● Some records
■ ■ ■ ■ ■

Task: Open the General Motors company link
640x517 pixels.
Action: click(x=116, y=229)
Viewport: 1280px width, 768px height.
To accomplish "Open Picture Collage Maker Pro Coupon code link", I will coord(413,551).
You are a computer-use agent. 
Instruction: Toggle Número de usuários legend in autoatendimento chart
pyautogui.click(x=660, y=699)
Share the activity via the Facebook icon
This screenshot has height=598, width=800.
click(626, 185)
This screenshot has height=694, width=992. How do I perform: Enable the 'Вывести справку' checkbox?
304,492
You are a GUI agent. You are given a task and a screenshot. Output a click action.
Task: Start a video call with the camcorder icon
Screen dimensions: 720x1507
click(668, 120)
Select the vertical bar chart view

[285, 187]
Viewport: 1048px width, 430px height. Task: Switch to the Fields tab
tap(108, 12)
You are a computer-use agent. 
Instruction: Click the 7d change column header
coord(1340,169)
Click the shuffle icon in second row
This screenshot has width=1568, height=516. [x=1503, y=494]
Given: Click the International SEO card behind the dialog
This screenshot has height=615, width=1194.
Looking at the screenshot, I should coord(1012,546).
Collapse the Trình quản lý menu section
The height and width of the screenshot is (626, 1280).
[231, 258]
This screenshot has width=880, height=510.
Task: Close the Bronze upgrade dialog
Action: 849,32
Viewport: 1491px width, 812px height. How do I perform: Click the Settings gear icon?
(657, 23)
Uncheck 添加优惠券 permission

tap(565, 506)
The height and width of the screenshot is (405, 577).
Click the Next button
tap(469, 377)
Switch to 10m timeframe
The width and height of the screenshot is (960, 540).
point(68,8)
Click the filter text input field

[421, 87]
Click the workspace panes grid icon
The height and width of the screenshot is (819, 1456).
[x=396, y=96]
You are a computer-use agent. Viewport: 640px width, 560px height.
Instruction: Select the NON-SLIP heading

■ ■ ■ ■ ■

Please copy out the lines of the material above that run from the line containing "Viewport: 1048px width, 430px" through the end of the material, including both of those ends.

Viewport: 1048px width, 430px height. Task: Switch to the Fields tab
tap(108, 12)
You are a computer-use agent. 
Instruction: Click the 7d change column header
coord(1340,169)
Click the shuffle icon in second row
This screenshot has width=1568, height=516. [x=1503, y=494]
Given: Click the International SEO card behind the dialog
This screenshot has height=615, width=1194.
Looking at the screenshot, I should coord(1012,546).
Collapse the Trình quản lý menu section
The height and width of the screenshot is (626, 1280).
[231, 258]
This screenshot has width=880, height=510.
Task: Close the Bronze upgrade dialog
Action: 849,32
Viewport: 1491px width, 812px height. How do I perform: Click the Settings gear icon?
(657, 23)
Uncheck 添加优惠券 permission

tap(565, 506)
The height and width of the screenshot is (405, 577).
Click the Next button
tap(469, 377)
Switch to 10m timeframe
The width and height of the screenshot is (960, 540).
point(68,8)
Click the filter text input field

[421, 87]
Click the workspace panes grid icon
The height and width of the screenshot is (819, 1456).
[x=396, y=96]
You are a computer-use agent. Viewport: 640px width, 560px height.
Instruction: Select the NON-SLIP heading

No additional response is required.